Extraits Personnages

Bon, alors, déjà, sachez que le narrateur de cette histoire, Cason Statler, de retour d'Irak à peu près aussi dégoûté que l'étaient les vétérans du Viêt-nam à leur retour aux States, a retrouvé, ô miracle, un boulot de journaliste dans le journal de sa ville natale, Camp Rapture, dans l'East Texas. Pour les aficionados de Lansdale, signalons que Statler n'est autre que le petit-fils de Sunset Jones, qui fut, dans "Du Sang Dans La Sciure", la première femme-constable du district. Correctement traduit, cela signifie qu'il a de qui tenir - et quand on a lu le roman jusqu'au bout, on se dit que c'est heureux pour lui.

A la différence de sa grand-mère, qui n'avait pas une tendresse exagérée pour l'alcool, Statler aime à s'imbiber copieusement. Ca l'aide - comme tant d'autres - à calmer ses angoisses - et Bacchus sait qu'il en a, des angoisses, quand encore ce ne sont pas des hallucinations ! Cason a aussi une tendance un peu autistique aux idées fixes et supporte mal que son ex-petite amie l'ait plus ou moins rejeté lorsqu'il s'est engagé. A-t-il des amis ? A Camp Rapture, pas beaucoup - ce sont surtout ses parents qui constituent ici son point d'ancrage, et aussi son frère, Jimmy, avec qui il entretient une relation d'émulation plutôt déstabilisante. A part ça, du côté de Tulsa, dans un bar mal famé mais bien garni, il y a son pote Booger, un ancien de la guerre d'Irak lui aussi doublé d'un parfait sociopathe (un peu dans le genre du Bubba de la série Kenzie/Gennaro de Dennis Lehane), sur qui il sait pouvoir compter en toutes circonstances - surtout dans les pires d'ailleurs. Un ami véritable, quoi.

A Camp Rapture, bien que la drogue et la délinquance aient fait les progrès d'usage, on ne peut pas dire pourtant qu'il se passe beaucoup de choses.
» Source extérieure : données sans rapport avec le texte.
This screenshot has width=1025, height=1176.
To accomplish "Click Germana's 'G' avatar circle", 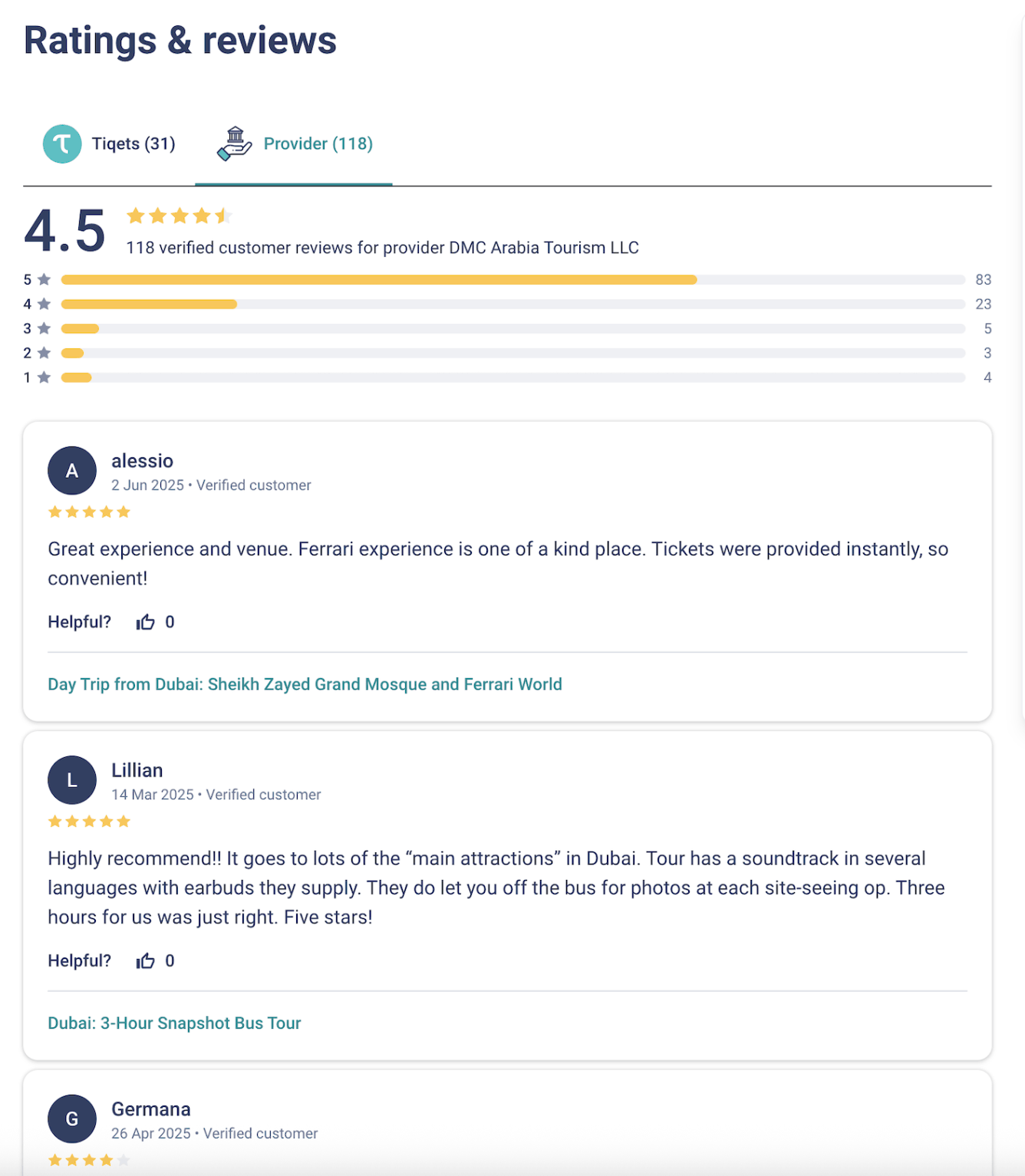I will point(72,1119).
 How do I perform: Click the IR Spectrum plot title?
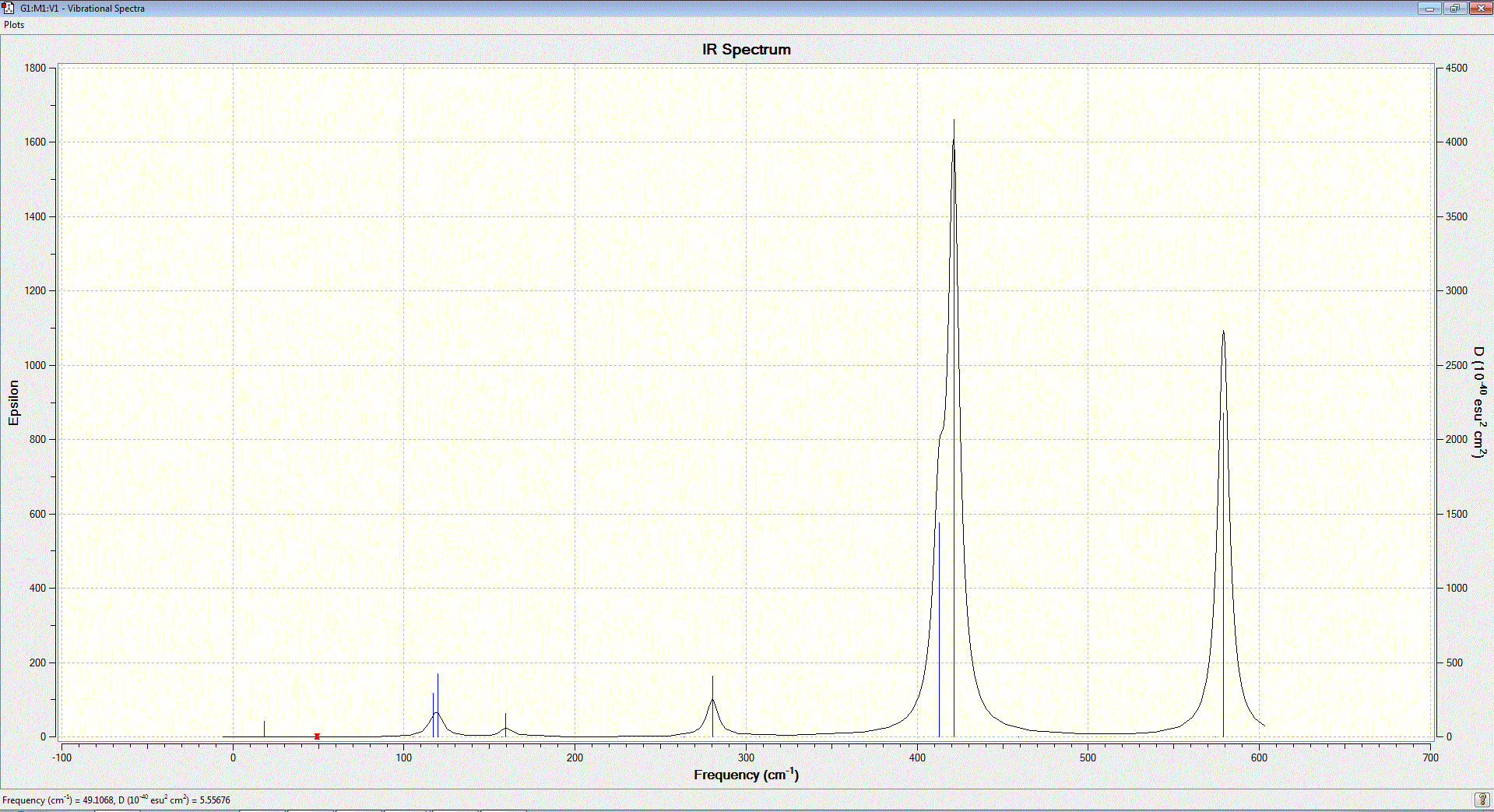(x=746, y=49)
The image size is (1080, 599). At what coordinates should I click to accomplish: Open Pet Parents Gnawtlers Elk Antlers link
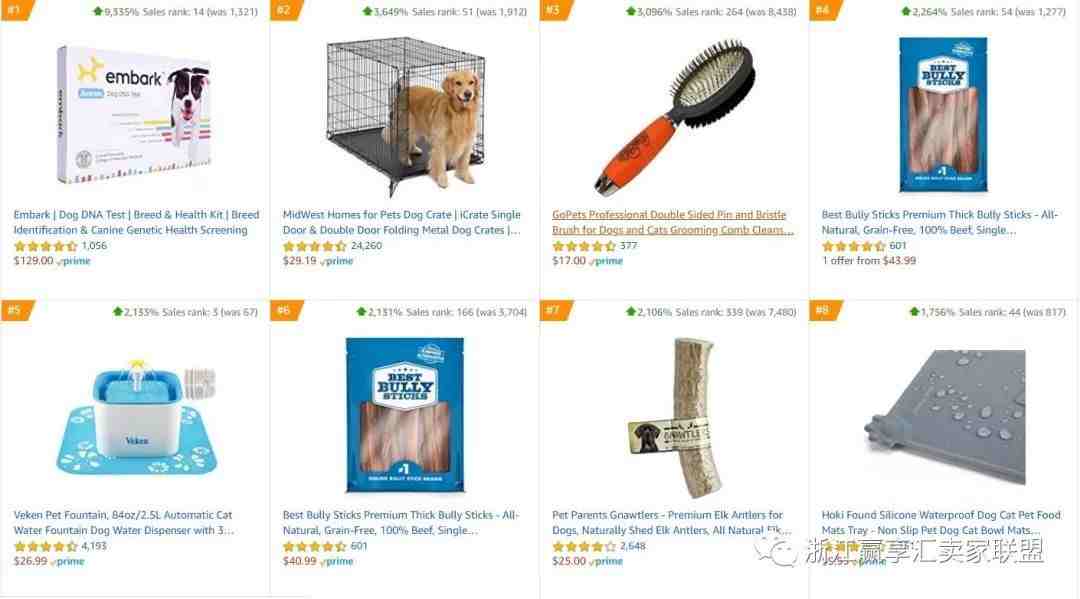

La rubrique des chiens écrasés est vite remplie. Et pour songer à des chroniques plus consistantes, attractives parce que bien sordides, il faut vraiment se lever tôt - ce que Statler n'apprécie pas vraiment.

Evidemment, il y a cette affaire de disparition : Caroline Allison, une étudiante belle comme une déesse antique et intelligente comme Marie Curie (ou presque), s'est volatilisée dans la nature plusieurs mois auparavant. On n'a retrouvé que sa voiture, abandonnée au bord d'une route, avec, à l'intérieur, ses chaussures et le plat à emporter qu'elle avait acheté dans un snack. Ce n'est pas mal, comme histoire, ça et ça pourrait faire une chronique digne de ce nom. Statler part en chasse.

"Vierge de Cuir" est un roman puissant, mené tambour battant et avec un humour décapant par un Lansdale en grande forme, qui sait user du gore sans en abuser et qui nous donne ici le fruit de ses réflexions sur la formation des tueurs en série. Apparemment, l'écrivain américain penche pour l'hypothèse d'une âme assassinée dans l'enfance par des parents ou des proches sans scrupules et dont la disparition laisse une coquille déshumanisée, totalement dépourvue de conscience.

Le seul bémol que je mettrai à cette partition de grand style concerne le mentor du tueur, lui-même assassin bien sûr mais dont, en définitive, Lansdale nous dit peu de choses - trop peu à mon goût.

Pour le reste, c'est de l'excellent polar. Allez-y de confiance mais n'oubliez pas que Lansdale ne mâche pas ses mots et que son style risque donc - parfois - de choquer les lecteurs délicats.